Table 1. Results on the SciEntsBank Dataset of SemEval 2013. Accuracy (Acc), macro-average-F1 (M-F1), and weighted-average-F1 (W-F1) are reported in percentage.

3 Results and Analysis

Does the size of the Transformer matter for short answer grading? Large models demonstrate a significant improvement compared to Base models. The improvement arises most likely due to the increased capacity of the model, as more parameters allow the model to retain more information of the pre-training data.

How well do multilingual Transformers perform? The XLM [9] based models do not perform well in this study. The RoBERTa based models (XLMRoBERTa) seem to generalize better than their predecessors. XLMRoBERTa performs similarly to the base RoBERTa model, falling behind in the unseen questions and unseen domains category. Subsequent investigations could include fine-tuning the large variant on MNLI and SciEntsBank. Due to GPU memory constraints, we were not capable to train the large variant of this model.

How well do multilingual Transformers generalize to another language? The models with multilingual pre-training show stronger generalization across languages than their English counterparts. We are able to observe that the score of the multilingual model increases across languages it was never fine-tuned on, while the monolingual model does not generalize.

Are there better pre-training tasks for short answer grading? Transfer learning a model from MNLI yields a significant improvement over the same version of the model not fine-tuned on MNLI. It improves the models ability to generalise to a separate domain. The models capabilities on the german version of the dataset are also increased, despite the usage of a monolingual model. The reason for this behavior should be further investigated.

Does knowledge distillation work for short answer grading? The usage of models pre-trained with knowledge distillation yields a slightly lower score. However, since the model is 40% smaller, a maximum decrease in performance of about 2% to the previous state of the art may be acceptable for scenarios where computational resources are limited.

4 Conclusion and Future Work

In this paper we demonstrate that large Transformer-based pre-trained models achieve state of the art results in short answer grading. We were able to show that models trained on the MNLI dataset are capable of transferring knowledge to the task of short answer grading. Moreover, we were able to increase a models overall score, by training it on multiple languages. We show that the skills developed by a model trained on MNLI improve generalization across languages.

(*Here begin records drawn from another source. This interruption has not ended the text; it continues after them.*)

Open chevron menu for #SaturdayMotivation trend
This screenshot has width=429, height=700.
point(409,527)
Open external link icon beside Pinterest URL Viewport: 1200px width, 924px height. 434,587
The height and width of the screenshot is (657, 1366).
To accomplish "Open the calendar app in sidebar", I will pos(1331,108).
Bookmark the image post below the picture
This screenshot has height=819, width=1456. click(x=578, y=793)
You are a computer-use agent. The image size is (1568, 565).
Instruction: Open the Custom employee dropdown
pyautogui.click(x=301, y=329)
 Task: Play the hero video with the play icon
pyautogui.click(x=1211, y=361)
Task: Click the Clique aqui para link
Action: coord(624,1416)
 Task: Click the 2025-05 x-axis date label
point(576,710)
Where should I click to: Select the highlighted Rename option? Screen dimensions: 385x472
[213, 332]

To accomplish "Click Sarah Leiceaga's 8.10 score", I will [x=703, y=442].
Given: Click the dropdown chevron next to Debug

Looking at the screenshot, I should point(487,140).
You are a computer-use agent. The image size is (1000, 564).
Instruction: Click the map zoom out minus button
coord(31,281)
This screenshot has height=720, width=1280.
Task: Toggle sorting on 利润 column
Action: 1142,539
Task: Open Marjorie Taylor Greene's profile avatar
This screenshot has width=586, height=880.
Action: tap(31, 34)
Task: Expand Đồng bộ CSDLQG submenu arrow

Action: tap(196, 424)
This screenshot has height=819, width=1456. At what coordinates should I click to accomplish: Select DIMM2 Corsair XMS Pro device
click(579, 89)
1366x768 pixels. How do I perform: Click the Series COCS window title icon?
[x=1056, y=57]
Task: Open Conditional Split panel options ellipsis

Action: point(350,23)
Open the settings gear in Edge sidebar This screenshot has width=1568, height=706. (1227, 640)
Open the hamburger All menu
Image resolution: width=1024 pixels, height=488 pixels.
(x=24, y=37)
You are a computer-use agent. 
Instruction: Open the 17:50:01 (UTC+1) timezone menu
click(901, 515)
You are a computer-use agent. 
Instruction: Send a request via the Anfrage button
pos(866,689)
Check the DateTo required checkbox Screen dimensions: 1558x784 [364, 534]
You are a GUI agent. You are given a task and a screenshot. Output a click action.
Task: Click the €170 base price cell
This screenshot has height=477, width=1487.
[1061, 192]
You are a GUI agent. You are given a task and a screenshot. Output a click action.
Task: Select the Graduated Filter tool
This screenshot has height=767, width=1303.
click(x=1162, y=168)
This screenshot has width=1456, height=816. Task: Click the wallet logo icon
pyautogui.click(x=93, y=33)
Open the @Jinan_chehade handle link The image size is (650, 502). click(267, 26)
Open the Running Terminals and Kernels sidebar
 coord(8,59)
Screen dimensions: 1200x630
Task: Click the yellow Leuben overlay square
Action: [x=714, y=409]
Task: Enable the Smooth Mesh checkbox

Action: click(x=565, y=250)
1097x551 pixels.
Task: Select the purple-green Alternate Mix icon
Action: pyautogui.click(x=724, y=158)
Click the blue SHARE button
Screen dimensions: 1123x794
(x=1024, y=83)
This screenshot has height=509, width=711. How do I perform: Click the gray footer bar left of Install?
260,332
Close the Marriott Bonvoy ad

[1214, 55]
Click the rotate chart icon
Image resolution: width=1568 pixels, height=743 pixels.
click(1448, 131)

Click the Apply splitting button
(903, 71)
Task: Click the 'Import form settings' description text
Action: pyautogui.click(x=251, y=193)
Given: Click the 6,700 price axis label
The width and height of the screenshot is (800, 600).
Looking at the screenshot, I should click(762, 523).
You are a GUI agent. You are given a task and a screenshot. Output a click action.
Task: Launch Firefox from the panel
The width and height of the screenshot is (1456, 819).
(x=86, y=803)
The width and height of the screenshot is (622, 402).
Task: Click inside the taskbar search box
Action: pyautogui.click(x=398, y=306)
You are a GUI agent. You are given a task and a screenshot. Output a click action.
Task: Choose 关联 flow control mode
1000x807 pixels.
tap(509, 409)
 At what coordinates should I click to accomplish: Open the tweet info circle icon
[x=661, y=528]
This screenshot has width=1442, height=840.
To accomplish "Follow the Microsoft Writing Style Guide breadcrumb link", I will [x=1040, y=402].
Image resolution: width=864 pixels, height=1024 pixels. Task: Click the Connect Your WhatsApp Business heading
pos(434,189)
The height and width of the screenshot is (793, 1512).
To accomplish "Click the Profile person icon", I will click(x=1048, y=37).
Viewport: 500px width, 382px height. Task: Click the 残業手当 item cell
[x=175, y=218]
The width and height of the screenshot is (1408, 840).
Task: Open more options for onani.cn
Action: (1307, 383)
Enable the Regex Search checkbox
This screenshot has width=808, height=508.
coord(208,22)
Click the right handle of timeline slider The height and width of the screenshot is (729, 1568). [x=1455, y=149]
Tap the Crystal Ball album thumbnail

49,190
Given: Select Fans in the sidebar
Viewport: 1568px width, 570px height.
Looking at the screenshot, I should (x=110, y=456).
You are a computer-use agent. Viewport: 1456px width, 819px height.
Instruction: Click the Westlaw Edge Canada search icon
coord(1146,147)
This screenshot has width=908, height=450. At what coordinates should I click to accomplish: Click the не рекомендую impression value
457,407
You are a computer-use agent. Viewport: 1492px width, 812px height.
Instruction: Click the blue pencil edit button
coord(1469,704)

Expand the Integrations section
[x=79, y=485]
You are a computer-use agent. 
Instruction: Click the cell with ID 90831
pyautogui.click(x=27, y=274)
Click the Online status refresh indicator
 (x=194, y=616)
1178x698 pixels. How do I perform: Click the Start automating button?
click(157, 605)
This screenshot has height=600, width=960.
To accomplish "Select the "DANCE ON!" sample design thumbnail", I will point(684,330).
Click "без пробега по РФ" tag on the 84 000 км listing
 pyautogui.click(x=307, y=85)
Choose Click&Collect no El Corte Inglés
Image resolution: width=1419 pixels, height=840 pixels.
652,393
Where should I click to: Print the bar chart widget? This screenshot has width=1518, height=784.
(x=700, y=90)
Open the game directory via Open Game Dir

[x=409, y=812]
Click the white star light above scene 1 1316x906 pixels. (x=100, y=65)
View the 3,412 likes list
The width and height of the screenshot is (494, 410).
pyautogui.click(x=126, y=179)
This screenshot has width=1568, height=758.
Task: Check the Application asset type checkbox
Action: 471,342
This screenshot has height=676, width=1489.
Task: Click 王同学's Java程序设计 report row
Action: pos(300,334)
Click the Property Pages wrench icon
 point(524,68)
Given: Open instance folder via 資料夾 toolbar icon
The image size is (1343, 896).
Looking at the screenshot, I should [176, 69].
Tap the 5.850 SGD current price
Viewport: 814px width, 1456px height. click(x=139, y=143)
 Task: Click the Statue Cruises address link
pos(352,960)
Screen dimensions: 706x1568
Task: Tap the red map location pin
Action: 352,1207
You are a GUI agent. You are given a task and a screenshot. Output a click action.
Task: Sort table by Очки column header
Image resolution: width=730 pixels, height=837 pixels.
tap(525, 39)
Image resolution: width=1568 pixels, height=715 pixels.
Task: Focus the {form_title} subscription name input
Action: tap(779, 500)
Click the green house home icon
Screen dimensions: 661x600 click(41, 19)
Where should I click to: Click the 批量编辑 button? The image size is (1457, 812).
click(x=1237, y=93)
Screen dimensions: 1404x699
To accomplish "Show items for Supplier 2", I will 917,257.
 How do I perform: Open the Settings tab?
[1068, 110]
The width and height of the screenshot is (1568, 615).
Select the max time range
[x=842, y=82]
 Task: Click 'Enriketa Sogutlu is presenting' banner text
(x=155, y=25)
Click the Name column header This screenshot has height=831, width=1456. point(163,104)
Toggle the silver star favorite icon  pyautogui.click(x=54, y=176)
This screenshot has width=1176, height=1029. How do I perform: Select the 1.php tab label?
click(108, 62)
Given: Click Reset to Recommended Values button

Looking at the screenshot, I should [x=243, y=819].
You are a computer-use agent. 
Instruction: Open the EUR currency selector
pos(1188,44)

It is also shown, that cross lingual training improves scores on SemEval2013. We show that knowledge distillation allows for good performance, while keeping computational costs low. This is crucial in evaluating answers from many users, like in online tutoring platforms.

Future research should investigate the impact of context on the classification. Including the question or its source may help the model grade answers, which were not considered during the reference answer creation.